Check SiteMaps XML URL Nodes for broken links C#
How to check broken links on website using C#
Sometimes, you want to check and confirm if every link or URL listed in the SiteMap of the website is valid (exists) or not. Basic idea is to find any broken links on your website using C# .net code. Below is the sample code which checks the response of an URL and returns a boolean value as URLStatus.
– Use Head method request
– Check the response of an URL
– if status is OK then valid else not exists
public bool IsURLExists(string url)
{
System.Net.WebRequest webRequest = System.Net.WebRequest.Create(url);
webRequest.Method = "HEAD";
try
{
using (System.Net.HttpWebResponse response = (System.Net.HttpWebResponse)webRequest.GetResponse())
{
if (response.StatusCode.ToString() == "OK")
{
return true;
}
return false;
}
}
catch
{
return false;
}
}
Read XML Sitemap and validate URLs using C#
Usually, there are 4 sub-nodes inside the SiteMap <url> node i.e., <loc>, <priority>, <lastmod>, and <changefreq>.

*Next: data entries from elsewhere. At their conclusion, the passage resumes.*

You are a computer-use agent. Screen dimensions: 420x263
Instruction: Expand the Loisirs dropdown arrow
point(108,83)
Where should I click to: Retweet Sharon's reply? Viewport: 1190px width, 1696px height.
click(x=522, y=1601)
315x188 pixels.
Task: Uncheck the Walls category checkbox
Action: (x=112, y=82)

So, Read all SiteMap’s XML and get a list of URLs that can be found in <loc> node. Check the response of each URL through code and generate a report or list of broken links.
The below steps explain how to read SiteMap and validate each URL in the XML, in the .Net application using C# code.
Step 1: Create Property Class
Use this property class to store all URLs and their status as a list.
public class SiteMapURLReport
{
public string SiteMapURL { get; set; }
public string PostURL { get; set; }
public bool IsURLExist { get; set; }
}
Step 2: Get SiteMaps XML List
Examples:
– https://yourdomain.com/post-sitemap2.xml
and so on…..
If you have different naming convention then pass it manually.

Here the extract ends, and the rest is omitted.